The Forgotten Heroines of World Football

The Wikipedia article on “Football in Jamaica” states that “the most reliable records available indicate that football was introduced in Jamaica towards the end of the 19th century and 1893 is listed as the year Jamaica formed its first football club.” It does not say a word about women, but links to the article of the Jamaican women’s national football team for anything female. 

There, it says, “Women’s football in Jamaica started with the founding of the Jamaican Women’s Football association […]  in 1987”. Did you ever believe this could possibly be remotely true? Did you ever genuinely trust that half of the Jamaican population just watched the other half kicking around balls for 94 years, before eventually trying it, too? Of course not. Of course this is a hoax, fake news. It is what I call the “big women’s football lie”. It is a convenient lie, as it is used until today to justify a lack of interest, investment and engagement into women’s football. “Women just started recently” and “are still developing” are lines we keep hearing from governing bodies, clubs and even fans globally. 

What really separates the men from the women is sexism. The patriarchate. Full stop. Not more, not less. Women in Jamaica probably first played ball in 1895. They definitely did so in an organised way from 1935 onwards. By 1937 there was a “women’s football series”, which determined an all-island champion for the first time. It drew more spectators than the “men’s football series”, which started just 3 years prior. Yet, it was suddenly abandoned and probably banned. As it was in Nigeria. In England. In Germany. Everywhere, almost. One day men and women both played amateur league football. The very next day women were reduced to just watching how the men’s games developed in front of them.

Sponsorings, VIP lounges in gigantic stadiums, colour TV and the sale of rights. All these steps of professionalisation happened when men decided that women should not play the game they claimed to love. 

Of course women did play throughout these days. They played in the shadows, often just recreational and a bit rarer organised in parallel structures. Wherever women built their own structures, often in the form of their own governing bodies, they grew exponentially in no time. An illegal female national team managed to play over 220 international matches between 1956 and 1965, often attracting over 15,000 spectators. In Italy and Mexico unofficial World Cups were organised, with teams coming from overseas to play in front of over 100,000 fans in the Azteca stadium in Mexico City – a record until today. 

In fact, all these structures became so successful that governing bodies around the world got scared. Scared of losing out on the potential revenues.

[blockquote text=”Discussions about allowing women to play football in the 1960s to 1990s very often were about the market potential that half of the world represents. It rarely was an admittance that all the fake sciences that women will be harmed by the sport was entirely made up. Most governing bodies did not understand, but they wanted to participate in the hype that was already there.” show_quote_icon=”yes” text_color=”#dd3333″]

Until this day, most governing bodies do not understand. Instead, they tell entirely different stories. Suddenly, they are not the bodies that forbade women to play football for half a century, they are the ones that invented it.

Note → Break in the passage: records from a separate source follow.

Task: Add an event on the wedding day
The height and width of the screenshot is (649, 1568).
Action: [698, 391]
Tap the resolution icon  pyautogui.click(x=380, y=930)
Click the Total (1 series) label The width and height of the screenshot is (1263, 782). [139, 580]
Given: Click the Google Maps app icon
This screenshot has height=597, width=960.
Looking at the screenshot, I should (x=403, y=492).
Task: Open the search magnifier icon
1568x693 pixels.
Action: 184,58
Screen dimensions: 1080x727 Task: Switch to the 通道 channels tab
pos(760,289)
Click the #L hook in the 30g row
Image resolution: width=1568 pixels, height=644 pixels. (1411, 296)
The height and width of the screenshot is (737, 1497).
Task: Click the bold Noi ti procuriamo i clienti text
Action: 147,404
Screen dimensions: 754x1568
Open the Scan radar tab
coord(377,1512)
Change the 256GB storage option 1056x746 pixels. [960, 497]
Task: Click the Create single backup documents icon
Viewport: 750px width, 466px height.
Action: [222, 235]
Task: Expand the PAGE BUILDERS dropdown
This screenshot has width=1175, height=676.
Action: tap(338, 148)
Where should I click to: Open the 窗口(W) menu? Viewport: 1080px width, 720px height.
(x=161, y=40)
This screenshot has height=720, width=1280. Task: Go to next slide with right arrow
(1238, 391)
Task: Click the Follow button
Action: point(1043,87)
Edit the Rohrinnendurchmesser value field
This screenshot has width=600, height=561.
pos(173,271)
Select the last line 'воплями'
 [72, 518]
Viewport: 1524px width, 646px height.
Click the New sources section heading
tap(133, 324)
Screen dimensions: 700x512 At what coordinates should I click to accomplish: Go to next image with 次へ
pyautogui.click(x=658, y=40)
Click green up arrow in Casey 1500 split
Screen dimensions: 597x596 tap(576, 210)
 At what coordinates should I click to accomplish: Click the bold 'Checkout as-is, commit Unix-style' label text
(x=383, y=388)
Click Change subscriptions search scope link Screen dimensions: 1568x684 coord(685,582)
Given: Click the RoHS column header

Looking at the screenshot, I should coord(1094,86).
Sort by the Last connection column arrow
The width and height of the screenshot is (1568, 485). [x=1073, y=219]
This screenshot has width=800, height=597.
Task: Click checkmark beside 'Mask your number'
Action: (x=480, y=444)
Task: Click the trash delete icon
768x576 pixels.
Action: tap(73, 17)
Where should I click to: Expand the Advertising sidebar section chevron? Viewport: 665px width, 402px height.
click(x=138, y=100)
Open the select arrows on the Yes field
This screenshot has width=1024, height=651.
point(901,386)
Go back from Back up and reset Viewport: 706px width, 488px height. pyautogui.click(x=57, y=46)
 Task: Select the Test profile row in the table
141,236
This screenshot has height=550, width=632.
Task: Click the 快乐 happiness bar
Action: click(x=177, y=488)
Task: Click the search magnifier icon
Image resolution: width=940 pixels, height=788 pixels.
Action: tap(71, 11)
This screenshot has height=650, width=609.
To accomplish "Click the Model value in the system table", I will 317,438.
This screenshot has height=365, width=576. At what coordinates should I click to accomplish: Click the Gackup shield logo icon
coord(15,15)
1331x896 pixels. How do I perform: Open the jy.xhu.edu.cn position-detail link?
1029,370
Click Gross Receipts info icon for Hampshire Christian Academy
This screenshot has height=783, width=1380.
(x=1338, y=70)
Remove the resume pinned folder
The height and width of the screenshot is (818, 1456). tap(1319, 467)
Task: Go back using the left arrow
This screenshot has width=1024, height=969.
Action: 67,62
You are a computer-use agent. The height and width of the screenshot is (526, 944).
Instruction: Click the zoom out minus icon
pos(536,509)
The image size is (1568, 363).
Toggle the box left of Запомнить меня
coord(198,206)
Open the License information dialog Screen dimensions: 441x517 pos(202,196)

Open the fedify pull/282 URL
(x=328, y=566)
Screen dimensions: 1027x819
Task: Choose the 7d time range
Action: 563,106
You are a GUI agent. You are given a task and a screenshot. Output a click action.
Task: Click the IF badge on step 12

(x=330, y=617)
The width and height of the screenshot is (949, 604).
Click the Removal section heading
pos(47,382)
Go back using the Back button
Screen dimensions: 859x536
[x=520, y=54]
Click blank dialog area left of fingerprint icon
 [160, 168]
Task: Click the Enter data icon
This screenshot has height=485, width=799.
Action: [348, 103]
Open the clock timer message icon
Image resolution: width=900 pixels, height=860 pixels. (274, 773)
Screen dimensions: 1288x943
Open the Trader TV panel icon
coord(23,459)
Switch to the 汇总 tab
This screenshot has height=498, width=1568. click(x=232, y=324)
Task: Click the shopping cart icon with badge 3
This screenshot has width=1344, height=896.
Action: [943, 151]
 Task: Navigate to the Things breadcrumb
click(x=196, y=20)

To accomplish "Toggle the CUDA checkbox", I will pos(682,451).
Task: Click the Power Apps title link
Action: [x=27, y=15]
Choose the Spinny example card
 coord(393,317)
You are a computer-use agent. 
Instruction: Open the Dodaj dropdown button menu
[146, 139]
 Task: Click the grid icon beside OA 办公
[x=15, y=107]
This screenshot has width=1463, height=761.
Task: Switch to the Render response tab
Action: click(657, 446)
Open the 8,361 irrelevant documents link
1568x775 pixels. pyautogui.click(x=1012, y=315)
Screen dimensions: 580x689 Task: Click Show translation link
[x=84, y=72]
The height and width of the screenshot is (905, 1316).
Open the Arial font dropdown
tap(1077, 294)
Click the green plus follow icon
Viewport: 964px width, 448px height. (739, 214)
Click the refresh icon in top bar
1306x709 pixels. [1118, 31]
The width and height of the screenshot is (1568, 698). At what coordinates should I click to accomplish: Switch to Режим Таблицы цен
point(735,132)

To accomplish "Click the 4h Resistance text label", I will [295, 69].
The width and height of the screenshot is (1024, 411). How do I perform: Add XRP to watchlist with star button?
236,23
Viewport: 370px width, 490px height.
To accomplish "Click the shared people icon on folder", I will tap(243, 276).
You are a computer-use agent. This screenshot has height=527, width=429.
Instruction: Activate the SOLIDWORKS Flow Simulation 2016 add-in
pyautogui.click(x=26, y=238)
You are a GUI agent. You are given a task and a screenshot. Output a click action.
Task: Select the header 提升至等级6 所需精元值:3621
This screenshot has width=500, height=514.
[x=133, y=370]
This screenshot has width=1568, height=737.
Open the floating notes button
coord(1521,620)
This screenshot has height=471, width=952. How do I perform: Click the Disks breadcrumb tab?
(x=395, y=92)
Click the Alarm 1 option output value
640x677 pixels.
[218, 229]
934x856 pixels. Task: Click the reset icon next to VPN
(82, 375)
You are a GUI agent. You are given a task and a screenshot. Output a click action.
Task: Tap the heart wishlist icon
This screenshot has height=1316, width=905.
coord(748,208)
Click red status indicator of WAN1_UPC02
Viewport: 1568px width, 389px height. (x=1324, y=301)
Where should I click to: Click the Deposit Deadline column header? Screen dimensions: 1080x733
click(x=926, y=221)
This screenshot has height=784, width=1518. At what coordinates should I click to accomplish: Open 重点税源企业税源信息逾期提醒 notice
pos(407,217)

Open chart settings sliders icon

The German FA is one example. They recently celebrated “50 years of women’s football in Germany” in 2020, despite knowing better. Their very own archives are full of historical evidence of women playing football long before they allowed them to play again in 1970. While it is not clear when exactly women started playing football in Germany, the first evidence of a registered club is from 1930. The 40 years of thriving women’s football, which in many ways was more successful than anything that followed, is just cancelled. Cancelled from the collective memory of football. Cancelled from the FA history books and even cancelled from most journalistic pieces.

The English FA is probably the one exception. It is the only FA that I am aware of that recognizes that women’s football was played long before they allowed it. And even before they initially banned it. As the homepage rightly states “Women’s football came under the auspices of the FA in 1993, but its history stretches back much further”.

The world needs more of such statements. It needs more FAs aware of their own history and the unjust they have done in the past. It is one of the many ways to clearly express that women’s football is not “lagging behind”, but was in fact set back by those who like to be celebrated for its growth today. Governing bodies do not have to “subsidise” women’s football, as it does attract less fans or sponsors. They don’t have to “heavily support” women to grow. They must instead compensate women for being robbed of any form of participation, income, development and growth in half the century they banned it. And I mean that. The first match in Jamaica in 1935 has earned the women who organised the equivalent of 2,000 GBP in today’s purchasing power.

If women only would have been allowed to have one such match every week since and keep the revenue, that would be almost 9.5 million GBP that they were robbed by the FA. Instead of compensating the women of Jamaica for this loss, they disbanded the national team in 2011, as it was not seen as profitable enough. The robbery goes on. A robbery of history, of revenues, of attention and of sheer rights. In Jamaica. In Nigeria. In Germany. Less so in England.

*Note: The author understands the irony of writing about the toxicity of celebrating anniversaries that refer to the decriminalisation rather than the start of women’s football on a blog named “Since 71”, the year the English FA decriminalised women’s football. Given what a great platform Since 71 is and the clear awareness of what date stands for by the owners, however, he has no reservations against the blog whatsoever and in fact is proud to be able to contribute to it.